YOU WON'T FIND it listed in Canada's calendar of tourist attractions, but it's time once again for one of the ugliest rites of spring that the government there sanctions: the annual clubbing to death of 180,000 baby harp seals. As usual, the Canadian government is upset not so much by the savagery of this disgusting business as by the presence of film crews and other spectators who generate justifiable worldwide public revulsion. Also true to annual form, all official pretenses that this is now a regulated and humane business have already been contradicted by new horror shows that were witnessed this week by hundreds of shocked spectators along the shores.
Canadian law bars any onlookers within a half-mile of the slaughtering or any flying within 2,000 feet of a hunt. But on Wednesday, people lining the northern shoreline of Prince Edward Island could see what was happening: Though the government had claimed that licenses would be issued only to hunters who had been trained to kill as humanely as possible, the ice was jammed with club-wielding amateurs, most of whom had never killed a seal before. According the London Daily Telegraph, some of the seals' pups were battered half a dozen times with homemade clubs before they were killed; others were skinned alive before this hunt was called off.
During those scenes, government authorities came on shore and seized cameras and film after a tussle with two members of the Animal Protection Institute; film also was taken from a photographer for the Canadian Press, the national news cooperative. Later, the Fisheries Ministry said the film would be returned.

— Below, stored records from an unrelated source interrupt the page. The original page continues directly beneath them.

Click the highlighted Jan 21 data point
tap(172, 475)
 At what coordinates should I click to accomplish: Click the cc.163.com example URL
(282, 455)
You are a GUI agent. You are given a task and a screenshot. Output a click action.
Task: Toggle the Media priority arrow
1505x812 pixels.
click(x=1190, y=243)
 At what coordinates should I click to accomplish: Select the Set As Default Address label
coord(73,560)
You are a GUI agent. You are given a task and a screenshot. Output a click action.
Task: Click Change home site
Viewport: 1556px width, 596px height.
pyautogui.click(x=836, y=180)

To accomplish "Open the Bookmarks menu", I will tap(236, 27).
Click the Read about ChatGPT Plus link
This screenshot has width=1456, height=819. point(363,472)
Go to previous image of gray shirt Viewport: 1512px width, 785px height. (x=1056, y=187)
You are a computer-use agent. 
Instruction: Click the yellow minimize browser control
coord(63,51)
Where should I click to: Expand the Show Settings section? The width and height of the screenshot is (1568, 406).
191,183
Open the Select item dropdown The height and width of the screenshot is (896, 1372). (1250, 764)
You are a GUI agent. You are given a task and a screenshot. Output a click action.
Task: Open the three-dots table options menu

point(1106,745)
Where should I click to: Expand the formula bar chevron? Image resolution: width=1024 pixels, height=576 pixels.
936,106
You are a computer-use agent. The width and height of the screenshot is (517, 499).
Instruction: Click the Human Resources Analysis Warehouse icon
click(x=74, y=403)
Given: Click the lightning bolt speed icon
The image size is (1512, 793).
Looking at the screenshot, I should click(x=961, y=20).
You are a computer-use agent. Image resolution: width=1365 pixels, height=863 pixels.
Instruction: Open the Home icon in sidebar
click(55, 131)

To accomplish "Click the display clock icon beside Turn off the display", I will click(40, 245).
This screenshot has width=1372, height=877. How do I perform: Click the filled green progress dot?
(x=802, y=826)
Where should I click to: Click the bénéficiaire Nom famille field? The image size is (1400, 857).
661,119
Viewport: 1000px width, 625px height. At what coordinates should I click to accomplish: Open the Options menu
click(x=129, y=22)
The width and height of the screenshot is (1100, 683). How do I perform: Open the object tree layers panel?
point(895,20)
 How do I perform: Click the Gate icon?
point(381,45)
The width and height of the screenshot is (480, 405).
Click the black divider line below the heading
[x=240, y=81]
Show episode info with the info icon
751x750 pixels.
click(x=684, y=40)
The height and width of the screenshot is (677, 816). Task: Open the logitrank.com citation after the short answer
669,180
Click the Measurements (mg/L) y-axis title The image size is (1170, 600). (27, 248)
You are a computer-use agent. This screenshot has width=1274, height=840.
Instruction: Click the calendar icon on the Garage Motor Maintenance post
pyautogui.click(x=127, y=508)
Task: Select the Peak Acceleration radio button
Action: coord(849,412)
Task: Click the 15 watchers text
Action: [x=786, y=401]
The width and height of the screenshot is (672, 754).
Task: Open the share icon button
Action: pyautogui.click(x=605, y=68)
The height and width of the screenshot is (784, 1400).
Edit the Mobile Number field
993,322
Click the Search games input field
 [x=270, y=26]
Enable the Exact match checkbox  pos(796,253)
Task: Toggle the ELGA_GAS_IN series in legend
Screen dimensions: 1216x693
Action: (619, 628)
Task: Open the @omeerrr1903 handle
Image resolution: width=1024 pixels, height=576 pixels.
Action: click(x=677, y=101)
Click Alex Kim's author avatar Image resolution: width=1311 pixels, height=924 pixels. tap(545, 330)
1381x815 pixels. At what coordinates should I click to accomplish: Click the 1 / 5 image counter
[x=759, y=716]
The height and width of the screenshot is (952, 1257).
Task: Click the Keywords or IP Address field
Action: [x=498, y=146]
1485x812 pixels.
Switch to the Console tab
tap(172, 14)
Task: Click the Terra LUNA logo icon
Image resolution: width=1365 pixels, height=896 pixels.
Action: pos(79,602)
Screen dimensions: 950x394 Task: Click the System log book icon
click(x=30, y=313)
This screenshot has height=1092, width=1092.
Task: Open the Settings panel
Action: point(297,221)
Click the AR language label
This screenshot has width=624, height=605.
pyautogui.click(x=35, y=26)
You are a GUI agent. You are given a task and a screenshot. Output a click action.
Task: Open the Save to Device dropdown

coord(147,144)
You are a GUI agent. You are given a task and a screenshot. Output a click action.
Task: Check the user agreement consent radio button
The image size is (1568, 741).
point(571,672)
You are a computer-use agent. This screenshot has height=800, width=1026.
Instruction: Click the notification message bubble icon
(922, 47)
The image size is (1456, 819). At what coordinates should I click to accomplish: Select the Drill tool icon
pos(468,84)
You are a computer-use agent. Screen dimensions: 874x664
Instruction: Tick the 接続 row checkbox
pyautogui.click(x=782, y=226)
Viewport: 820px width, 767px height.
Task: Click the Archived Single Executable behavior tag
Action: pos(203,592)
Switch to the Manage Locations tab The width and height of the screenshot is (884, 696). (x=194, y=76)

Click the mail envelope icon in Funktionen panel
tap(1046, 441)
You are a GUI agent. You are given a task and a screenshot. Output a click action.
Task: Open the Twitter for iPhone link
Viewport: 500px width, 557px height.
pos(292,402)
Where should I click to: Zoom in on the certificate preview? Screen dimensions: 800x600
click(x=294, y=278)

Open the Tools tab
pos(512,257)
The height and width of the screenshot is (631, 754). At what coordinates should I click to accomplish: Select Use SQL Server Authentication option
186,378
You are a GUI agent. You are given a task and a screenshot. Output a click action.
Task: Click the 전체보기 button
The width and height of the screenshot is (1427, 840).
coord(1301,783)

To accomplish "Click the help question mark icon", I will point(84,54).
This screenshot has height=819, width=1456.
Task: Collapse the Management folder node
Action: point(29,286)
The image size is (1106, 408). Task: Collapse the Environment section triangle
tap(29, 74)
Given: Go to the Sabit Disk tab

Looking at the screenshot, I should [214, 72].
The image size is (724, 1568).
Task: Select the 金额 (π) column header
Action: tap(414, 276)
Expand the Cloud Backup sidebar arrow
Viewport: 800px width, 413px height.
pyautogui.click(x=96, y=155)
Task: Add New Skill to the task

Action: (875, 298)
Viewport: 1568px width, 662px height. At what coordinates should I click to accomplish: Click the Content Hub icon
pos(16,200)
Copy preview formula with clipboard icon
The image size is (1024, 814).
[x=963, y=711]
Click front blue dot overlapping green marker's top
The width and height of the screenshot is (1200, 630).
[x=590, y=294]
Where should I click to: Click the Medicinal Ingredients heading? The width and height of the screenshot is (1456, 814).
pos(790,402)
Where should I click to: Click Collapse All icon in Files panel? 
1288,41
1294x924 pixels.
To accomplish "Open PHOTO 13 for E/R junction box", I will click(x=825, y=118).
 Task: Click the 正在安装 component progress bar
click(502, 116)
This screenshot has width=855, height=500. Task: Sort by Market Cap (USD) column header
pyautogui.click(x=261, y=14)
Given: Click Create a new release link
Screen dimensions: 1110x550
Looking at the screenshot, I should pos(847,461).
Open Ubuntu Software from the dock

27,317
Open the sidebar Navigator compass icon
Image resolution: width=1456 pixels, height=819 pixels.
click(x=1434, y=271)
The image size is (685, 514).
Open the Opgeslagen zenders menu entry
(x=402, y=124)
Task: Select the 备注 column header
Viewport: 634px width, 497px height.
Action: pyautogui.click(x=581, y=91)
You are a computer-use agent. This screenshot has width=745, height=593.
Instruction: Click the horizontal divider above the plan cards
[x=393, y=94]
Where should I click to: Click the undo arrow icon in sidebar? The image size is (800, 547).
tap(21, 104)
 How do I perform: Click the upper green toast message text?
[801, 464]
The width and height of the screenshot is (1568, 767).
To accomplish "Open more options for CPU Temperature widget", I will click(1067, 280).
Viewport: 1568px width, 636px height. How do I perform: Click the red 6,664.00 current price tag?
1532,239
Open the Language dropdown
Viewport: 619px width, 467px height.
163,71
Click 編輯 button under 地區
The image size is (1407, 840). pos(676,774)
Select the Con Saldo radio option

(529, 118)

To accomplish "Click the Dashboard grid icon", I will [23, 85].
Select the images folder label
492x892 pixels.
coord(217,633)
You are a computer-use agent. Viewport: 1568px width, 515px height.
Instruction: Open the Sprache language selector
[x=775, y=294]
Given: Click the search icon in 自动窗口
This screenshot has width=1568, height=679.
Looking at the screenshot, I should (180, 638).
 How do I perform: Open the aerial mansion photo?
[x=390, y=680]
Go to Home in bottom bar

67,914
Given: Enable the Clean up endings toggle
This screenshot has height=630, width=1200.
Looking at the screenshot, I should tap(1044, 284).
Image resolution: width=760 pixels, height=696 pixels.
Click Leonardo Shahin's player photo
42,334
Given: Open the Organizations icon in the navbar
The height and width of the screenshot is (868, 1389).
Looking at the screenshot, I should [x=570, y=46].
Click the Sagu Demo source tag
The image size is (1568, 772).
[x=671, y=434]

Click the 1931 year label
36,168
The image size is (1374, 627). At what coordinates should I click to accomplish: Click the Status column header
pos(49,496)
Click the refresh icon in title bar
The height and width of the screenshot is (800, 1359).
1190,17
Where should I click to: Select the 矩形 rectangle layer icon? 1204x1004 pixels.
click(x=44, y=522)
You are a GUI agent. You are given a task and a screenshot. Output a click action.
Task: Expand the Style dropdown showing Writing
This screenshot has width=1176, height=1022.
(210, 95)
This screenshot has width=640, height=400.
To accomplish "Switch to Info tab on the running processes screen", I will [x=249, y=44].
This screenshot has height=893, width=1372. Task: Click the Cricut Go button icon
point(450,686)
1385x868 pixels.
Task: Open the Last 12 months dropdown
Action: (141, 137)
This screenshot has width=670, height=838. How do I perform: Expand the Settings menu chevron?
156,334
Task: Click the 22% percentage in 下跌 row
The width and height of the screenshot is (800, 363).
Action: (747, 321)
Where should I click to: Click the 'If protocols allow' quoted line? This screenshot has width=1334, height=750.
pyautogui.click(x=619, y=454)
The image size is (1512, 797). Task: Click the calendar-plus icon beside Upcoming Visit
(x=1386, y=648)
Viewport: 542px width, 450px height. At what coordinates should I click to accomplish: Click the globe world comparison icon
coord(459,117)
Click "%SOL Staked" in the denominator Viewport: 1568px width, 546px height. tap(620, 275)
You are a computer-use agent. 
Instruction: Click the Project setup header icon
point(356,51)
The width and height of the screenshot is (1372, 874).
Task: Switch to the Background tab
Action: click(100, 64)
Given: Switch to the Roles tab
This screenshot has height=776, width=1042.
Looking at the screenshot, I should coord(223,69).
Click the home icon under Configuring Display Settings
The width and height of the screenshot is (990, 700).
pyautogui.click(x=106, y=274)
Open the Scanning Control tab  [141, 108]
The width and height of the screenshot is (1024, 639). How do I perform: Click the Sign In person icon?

We've seen more than enough film already, and we've heard the arguments over whether the harp seal population is or isn't in serious jeopardy. If there is any reason to keep on killing these little mammals for their pelts -- and we can think of many other things to wear -- the least the Canadian government could do is 1) stop licensing novices and goons to club the daylights out of baby seals, and 2) get serious about setting limits and policing the slaughter.